- How to complete this task
Report each line of the records where "computer" occurs.

- Records for the task
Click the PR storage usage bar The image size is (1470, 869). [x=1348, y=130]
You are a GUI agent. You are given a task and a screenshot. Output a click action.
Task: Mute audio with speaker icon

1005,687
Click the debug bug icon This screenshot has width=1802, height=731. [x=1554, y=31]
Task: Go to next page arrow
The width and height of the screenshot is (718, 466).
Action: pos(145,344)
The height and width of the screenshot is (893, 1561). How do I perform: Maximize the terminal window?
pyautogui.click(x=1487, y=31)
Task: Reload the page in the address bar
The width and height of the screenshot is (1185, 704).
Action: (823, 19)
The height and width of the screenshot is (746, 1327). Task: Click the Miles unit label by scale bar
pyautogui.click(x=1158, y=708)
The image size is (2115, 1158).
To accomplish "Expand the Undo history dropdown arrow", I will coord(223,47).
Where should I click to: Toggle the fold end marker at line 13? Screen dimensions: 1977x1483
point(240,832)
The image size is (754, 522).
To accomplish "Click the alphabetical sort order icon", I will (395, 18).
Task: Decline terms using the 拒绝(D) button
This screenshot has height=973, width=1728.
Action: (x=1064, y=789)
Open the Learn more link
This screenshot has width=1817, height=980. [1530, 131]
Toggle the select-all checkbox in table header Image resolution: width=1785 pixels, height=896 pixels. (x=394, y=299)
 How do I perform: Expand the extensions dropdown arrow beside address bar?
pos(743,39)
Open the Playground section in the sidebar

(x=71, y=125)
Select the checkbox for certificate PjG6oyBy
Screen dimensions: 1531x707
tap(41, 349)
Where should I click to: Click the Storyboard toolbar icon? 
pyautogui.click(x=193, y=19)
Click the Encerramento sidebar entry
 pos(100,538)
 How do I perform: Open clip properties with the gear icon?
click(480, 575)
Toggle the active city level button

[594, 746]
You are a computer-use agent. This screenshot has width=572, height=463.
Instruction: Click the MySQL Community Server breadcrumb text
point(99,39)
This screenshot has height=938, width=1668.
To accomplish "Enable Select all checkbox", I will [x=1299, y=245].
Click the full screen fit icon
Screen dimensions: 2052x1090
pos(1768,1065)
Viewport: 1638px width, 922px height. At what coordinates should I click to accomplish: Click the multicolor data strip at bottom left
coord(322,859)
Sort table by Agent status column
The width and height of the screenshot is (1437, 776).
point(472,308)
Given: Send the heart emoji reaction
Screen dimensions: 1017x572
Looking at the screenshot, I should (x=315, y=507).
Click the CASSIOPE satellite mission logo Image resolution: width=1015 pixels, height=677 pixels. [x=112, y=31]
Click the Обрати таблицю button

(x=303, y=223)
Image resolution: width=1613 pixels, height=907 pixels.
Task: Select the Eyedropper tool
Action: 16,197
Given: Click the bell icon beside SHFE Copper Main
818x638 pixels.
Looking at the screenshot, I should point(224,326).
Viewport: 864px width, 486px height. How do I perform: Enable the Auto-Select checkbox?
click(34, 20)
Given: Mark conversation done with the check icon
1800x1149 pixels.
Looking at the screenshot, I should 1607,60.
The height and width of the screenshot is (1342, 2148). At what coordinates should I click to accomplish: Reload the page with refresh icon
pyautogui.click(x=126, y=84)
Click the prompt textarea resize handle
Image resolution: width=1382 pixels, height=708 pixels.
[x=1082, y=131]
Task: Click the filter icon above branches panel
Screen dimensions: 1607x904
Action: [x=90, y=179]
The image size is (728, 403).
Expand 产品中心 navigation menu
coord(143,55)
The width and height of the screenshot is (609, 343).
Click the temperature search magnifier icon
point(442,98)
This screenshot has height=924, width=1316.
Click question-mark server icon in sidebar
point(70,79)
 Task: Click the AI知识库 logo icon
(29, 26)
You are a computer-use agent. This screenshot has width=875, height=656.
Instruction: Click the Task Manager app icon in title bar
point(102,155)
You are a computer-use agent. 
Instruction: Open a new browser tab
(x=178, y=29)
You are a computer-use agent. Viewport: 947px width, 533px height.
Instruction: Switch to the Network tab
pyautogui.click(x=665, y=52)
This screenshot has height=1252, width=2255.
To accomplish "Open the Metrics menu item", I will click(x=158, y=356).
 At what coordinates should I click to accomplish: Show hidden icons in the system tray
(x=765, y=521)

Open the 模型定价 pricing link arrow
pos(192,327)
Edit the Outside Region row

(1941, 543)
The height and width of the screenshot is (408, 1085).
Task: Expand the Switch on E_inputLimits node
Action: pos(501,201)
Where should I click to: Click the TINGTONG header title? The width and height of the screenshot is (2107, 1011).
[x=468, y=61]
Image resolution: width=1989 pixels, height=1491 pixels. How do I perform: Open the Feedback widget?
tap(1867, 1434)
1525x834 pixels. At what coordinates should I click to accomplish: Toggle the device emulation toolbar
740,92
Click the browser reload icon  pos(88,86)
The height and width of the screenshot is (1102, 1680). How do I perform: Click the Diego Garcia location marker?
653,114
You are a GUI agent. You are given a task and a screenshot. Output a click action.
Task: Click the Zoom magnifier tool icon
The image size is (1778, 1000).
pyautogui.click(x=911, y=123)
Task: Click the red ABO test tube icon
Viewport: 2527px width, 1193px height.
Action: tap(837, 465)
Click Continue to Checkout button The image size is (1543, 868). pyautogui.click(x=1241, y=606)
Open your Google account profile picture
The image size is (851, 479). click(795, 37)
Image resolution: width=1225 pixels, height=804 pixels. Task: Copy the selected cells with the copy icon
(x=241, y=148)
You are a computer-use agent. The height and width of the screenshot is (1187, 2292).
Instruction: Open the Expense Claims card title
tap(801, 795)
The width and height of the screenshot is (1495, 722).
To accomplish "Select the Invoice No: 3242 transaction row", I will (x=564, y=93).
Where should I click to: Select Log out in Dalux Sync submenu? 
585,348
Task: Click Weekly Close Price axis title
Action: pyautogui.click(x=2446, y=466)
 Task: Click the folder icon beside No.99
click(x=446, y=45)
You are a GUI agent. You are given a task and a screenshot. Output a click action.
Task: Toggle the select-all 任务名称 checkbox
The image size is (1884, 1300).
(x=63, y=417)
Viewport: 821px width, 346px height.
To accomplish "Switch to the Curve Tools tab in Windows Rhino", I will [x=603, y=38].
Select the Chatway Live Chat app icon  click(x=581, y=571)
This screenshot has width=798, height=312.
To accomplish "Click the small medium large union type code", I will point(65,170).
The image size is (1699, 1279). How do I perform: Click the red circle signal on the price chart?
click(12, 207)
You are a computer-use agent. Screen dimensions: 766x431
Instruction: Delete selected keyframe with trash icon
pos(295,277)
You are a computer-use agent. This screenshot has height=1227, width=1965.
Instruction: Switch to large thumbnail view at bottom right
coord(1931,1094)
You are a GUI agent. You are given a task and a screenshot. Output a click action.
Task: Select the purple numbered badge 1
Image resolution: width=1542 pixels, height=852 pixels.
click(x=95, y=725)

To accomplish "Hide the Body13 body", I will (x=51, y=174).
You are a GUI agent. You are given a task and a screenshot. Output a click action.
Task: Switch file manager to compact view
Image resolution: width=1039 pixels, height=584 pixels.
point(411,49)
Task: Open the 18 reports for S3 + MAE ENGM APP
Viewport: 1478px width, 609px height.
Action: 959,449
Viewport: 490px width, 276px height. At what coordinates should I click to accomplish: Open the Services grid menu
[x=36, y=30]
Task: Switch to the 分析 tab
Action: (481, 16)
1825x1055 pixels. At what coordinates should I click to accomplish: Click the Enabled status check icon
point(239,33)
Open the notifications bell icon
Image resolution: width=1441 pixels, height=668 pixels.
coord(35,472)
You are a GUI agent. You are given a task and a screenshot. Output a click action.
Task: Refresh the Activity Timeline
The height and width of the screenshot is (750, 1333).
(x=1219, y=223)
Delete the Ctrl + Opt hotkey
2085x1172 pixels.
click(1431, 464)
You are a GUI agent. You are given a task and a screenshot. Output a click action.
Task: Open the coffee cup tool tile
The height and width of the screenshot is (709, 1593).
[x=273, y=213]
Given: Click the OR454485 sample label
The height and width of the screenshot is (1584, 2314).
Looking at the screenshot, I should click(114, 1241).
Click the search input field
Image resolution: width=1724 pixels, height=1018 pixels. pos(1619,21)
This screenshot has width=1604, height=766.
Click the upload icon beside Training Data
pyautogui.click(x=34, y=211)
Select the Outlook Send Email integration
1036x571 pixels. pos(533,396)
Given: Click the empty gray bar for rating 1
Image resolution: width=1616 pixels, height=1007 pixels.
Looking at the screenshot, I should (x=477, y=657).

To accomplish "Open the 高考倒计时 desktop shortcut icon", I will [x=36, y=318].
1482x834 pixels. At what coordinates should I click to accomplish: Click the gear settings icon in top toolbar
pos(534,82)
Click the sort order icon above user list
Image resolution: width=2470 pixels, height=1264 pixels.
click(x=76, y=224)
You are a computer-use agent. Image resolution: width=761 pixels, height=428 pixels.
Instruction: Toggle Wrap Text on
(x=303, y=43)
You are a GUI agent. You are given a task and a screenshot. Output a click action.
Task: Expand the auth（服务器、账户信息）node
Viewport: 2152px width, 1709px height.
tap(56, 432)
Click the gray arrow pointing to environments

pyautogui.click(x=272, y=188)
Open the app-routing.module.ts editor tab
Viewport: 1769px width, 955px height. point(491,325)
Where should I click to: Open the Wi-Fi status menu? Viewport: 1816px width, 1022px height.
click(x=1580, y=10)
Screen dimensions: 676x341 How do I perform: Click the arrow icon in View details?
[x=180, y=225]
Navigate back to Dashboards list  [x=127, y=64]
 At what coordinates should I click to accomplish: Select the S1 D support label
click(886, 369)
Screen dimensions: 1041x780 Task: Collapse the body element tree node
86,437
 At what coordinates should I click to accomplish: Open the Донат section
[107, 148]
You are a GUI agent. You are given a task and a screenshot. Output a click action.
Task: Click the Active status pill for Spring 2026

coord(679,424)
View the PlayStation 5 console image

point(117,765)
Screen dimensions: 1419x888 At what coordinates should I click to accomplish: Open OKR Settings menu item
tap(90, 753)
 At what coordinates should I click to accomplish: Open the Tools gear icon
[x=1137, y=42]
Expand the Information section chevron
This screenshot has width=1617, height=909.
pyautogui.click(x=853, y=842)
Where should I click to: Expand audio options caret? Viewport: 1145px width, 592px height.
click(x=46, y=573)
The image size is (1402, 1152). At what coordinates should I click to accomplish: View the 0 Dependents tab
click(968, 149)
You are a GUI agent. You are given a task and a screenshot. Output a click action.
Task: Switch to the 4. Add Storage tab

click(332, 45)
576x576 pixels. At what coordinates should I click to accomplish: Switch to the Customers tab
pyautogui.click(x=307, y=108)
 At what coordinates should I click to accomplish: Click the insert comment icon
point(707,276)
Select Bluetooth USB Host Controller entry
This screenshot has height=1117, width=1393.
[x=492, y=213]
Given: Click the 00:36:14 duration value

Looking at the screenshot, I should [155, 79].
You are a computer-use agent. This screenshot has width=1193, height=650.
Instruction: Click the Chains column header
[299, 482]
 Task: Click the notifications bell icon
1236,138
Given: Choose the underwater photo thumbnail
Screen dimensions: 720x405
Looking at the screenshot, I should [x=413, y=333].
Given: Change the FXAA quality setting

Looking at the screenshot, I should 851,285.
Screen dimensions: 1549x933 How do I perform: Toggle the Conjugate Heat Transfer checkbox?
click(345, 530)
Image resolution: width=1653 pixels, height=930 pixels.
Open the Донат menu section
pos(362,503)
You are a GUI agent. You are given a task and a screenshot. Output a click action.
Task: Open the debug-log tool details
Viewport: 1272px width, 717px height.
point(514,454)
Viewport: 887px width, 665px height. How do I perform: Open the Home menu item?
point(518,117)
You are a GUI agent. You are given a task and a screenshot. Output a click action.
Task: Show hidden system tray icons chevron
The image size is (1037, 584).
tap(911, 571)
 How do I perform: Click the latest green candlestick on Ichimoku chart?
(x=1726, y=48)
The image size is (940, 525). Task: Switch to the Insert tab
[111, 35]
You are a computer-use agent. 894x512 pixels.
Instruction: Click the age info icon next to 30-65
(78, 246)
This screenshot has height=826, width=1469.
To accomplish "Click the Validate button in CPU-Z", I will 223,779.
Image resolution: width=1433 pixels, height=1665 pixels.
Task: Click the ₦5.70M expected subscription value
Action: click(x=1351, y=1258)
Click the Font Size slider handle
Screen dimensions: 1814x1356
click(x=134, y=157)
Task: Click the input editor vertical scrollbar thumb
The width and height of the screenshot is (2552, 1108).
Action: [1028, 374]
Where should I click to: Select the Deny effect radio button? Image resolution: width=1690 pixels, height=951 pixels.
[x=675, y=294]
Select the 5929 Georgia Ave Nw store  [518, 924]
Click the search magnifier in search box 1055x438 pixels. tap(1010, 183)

- Answer to this problem
You are a computer-use agent. This screenshot has width=572, height=463.
You are a computer-use agent. This screenshot has width=875, height=656.
You are a computer-use agent. 
You are a computer-use agent. Viewport: 947px width, 533px height.
You are a computer-use agent. The height and width of the screenshot is (1187, 2292).
You are a computer-use agent. Screen dimensions: 766x431
You are a computer-use agent. This screenshot has height=1227, width=1965.
You are a computer-use agent. Image resolution: width=761 pixels, height=428 pixels.
You are a computer-use agent. This screenshot has width=1193, height=650.
You are a computer-use agent. 894x512 pixels.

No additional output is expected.